12. Ils relèvent ensuite qu'indépendamment des incompatibilités légales rappelées par les prévenus, indifférentes quant aux faits, le lien familial unissant les deux prévenus, frère et soeur, constitue un intérêt moral et suffit à caractériser l'intérêt quelconque exigé par le texte.
13. La cour d'appel conclut que Mme I... a sciemment bénéficié du produit du délit commis par son frère, dont elle n'a pu ignorer l'existence compte tenu de leur lien familial, étant relevé qu'elle a signé, sous la qualité de directrice générale des services, les lettres d'information dénommées « Servir le public », datées de juillet et août 2014, révélant ainsi une décision prise, en accord avec son frère, antérieurement aux opérations mêmes de recrutement.
14. En l'état de ces seules énonciations, la cour d'appel a justifié sa décision.
15. En vertu d'une jurisprudence constante, l'abus de fonction ainsi caractérisé suffit à lui seul pour consommer le délit de prise illégale d'intérêts et l'intention coupable est constituée par le seul fait que l'auteur a accompli sciemment l'acte constituant l'élément matériel du délit. Il n'est pas nécessaire qu'il ait agi dans une intention frauduleuse.
16. Le fait qu'un prévenu, maire d'une commune, se soit soumis aux règles de recrutement instaurées par la loi n° 84-53 du 26 janvier 1984 et le décret n° 86-68 du 10 janvier 1986, est sans incidence sur la caractérisation de l'infraction dès lors qu'il est, en toute connaissance de cause, intervenu à tous les stades de la procédure ayant abouti au recrutement d'un membre de sa famille, quelles que soient les compétences professionnelles de celui-ci.
17. Dès lors, le moyen doit être écarté.
Mais sur le second moyen
Enoncé du moyen
18. Le moyen est pris de la violation des articles 6 de Convention des droits de l'homme, 8 de la Déclaration des droits de l'homme et du citoyen, 131-26, 132-1, 132-19 et 132-24 du code pénal, 485, 591 et 593 du code de procédure pénale.

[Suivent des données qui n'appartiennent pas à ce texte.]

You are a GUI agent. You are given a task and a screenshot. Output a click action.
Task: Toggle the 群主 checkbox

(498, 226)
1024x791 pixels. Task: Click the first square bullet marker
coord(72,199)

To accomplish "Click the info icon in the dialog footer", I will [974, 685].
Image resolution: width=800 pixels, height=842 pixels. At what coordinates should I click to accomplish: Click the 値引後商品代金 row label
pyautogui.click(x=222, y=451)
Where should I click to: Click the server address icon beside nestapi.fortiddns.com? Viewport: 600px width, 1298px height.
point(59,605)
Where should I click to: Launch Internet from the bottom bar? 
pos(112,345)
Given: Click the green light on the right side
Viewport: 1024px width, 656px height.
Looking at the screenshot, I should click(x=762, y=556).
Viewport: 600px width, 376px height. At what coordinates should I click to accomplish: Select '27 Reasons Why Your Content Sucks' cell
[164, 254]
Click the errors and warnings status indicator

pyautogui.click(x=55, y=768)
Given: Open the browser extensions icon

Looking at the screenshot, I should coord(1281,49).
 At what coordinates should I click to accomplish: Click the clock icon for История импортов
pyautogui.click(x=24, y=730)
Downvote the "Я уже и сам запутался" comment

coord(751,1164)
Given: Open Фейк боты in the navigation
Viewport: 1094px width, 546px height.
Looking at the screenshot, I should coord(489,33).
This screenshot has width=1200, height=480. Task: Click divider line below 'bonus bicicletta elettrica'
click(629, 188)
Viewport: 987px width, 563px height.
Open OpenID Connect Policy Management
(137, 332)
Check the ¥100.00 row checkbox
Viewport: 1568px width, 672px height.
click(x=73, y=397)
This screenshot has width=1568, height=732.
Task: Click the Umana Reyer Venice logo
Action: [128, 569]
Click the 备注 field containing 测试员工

19. Le moyen critique l'arrêt attaqué en ce qu'il a prononcé une peine de six mois d'emprisonnement avec sursis assortie d'une privation du droit d'éligibilité durant un an à l'encontre du prévenu condamné du chef de prise illégale d'intérêts, et quatre mois d'emprisonnement avec sursis à la co-prévenue poursuivie du chef de recel de ce délit, alors :
« 1°/ que le prononcé d'une peine d'emprisonnement avec sursis doit répondre à l'exigence de motivation des peines en tenant compte de la gravité des faits, mais aussi de la personnalité de son auteur et de sa situation personnelle ; que faute de s'être expliqué davantage sur ces dernières exigences, l'arrêt confirmatif attaqué manque de base légale ;
2°/ que la peine complémentaire de privation du droit d'éligibilité n'a pas davantage été motivée conformément aux règles de l'individualisation des peines ; qu'en se déterminant abstraitement comme elle l'a fait, au regard de la nature de la prévention, sans autre examen de la personnalité ni de la situation du prévenu, la cour a derechef privé sa décision de toute base légale. »
Réponse de la Cour
Vu l'article 132-1 du code pénal et les articles 485, 512 et 593 du code de procédure pénale :
20. En matière correctionnelle, toute peine doit être motivée en tenant compte de la gravité des faits, de la personnalité de leur auteur et de sa situation personnelle.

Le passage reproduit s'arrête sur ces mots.